Sejam kemudian, ia memberitahukan kepada saya bahwa buku-buku itu tidak boleh ditinggalkan. Biarlah buku-buku itu dikuburkan bersama jenazahnya karena rohnya akan membawa buku-buku itu di hadapan Tuhan. Di sana ia akan bercerita tentang situasi kehidupannya di dunia, dimana saat ia hidup, ia tubuhnya didera penyakit oleh karena perbuatan manusia yang iri, dengki dan sirik padanya.Biarlah orang-orang yang demikian itu juga akan berdiri bersama dengannya di hadapan Tuhan, dan dipastikan Tuhan akan mengadili mereka secara bersama-sama.

“Siapa yang menempatkan tiga buku alkitab itu di dalam peti jenazah?” begitu saya bertanya. Jawabannya, “Orang Pintar”! Ada “orang pintar” yang menempatkan alkitab di dalam peti agar menggugah Tuhan ketika roh almarhumah tiba di hadapan-Nya.

Saya tertawa sangat keras. Saya, akhirnya tidak dapat lagi menjelaskan lebih jauh, oleh karena ilusi yang telah direcokkan ke dalam hati dan perasaan mereka yang berduka.

Saya menyadari kekeliruan mereka itu, bahkan mereka sesungguhnya telah secara sadar melakukan suatu tindakan dosa. Mereka (dan kita) yang hidup mestinya membaca isi buku itu. Isi buku yang adalah Firman Tuhan dalam bahasa manusia. Firman Tuhan yang diilhamkan kepada kita. Firman Tuhan yang bila dibaca siang dan malam akan menyehatkan roh bahkan menyehatkan raga. Firman Tuhan yang menjadi makanan sebagaimana kata Yesus pada Iblis, “Mansian ii ka nmoin fa na’ko mnaaht ahaa. Mes sin ro he nneen ma natniin Uisneno In Kabin ma Prenat amsa’, ma nmoe’ natuin In romin” (Teks Amarasi (aaz) Mat.4:4). Manusia tidak hidup dari makanan saja. Tetapi mereka harus mendengarkan Firman Tuhan dan melakukan kehendak Tuhan.

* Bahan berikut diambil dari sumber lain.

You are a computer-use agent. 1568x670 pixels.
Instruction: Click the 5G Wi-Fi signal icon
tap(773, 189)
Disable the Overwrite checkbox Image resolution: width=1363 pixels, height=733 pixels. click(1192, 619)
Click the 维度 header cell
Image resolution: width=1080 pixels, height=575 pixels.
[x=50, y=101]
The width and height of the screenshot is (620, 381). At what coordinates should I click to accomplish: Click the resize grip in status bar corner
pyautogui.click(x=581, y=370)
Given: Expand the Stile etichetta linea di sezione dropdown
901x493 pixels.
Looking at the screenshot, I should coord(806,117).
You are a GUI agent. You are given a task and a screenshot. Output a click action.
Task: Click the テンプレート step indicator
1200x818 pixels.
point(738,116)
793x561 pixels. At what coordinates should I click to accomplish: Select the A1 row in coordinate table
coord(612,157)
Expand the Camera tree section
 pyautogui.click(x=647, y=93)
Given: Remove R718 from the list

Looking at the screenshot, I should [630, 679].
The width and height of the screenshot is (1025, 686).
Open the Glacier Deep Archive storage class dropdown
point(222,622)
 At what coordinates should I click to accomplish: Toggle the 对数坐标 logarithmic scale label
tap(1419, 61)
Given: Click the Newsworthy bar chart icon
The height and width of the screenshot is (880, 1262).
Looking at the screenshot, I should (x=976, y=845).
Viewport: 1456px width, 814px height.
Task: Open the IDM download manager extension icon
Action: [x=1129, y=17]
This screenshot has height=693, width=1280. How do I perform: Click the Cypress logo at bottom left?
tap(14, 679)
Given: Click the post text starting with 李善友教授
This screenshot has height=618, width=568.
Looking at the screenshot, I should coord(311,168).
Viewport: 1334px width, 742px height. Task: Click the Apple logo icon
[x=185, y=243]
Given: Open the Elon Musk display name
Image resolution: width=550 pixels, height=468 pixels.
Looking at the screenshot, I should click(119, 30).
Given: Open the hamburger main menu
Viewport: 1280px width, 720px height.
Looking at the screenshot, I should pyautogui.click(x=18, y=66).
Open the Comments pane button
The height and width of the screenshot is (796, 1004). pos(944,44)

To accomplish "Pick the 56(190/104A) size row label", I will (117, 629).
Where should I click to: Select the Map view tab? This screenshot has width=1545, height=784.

Nah, bagaimana mungkin orang yang meninggal membaca Firman Tuhan? Bagaimana mungkin jenazah yang memeluk alkitab akan membukanya di dalam kuburan? Bagaimana mungkin jenazah akan bangun dan melihat tiga buku alkitab sekaligus yang ditempatkan di sana? Bila ia mampu, mungkinkah ia membaca tiga buku yang isinya sama?

Saudara yang membaca tulisan ini, mungkin akan memberi tanggapan beragam. Saya sadar bahwa budaya memberikan sofi itu tidak salah. Tetapi berilah sofi yang bukan bersifat dokumen, buku, apalagi buku yang berisi Firman Tuhan. Mereka yang masih hidup mesti membaca Firman Tuhan setiap saat. Mazmur pasal 1 mengingatkan kita, bahwa orang yang kesukaannya pada Taurat, hidupnya seperti pohon di aliran sungai. Ia menghasilkan, apa saja yang diperbuatnya berhasil.

Lalu, apakah jenazah akan berbuat sesuatu ketika padanya diberikan sofi berupa alkitab yang berisi Firman Tuhan?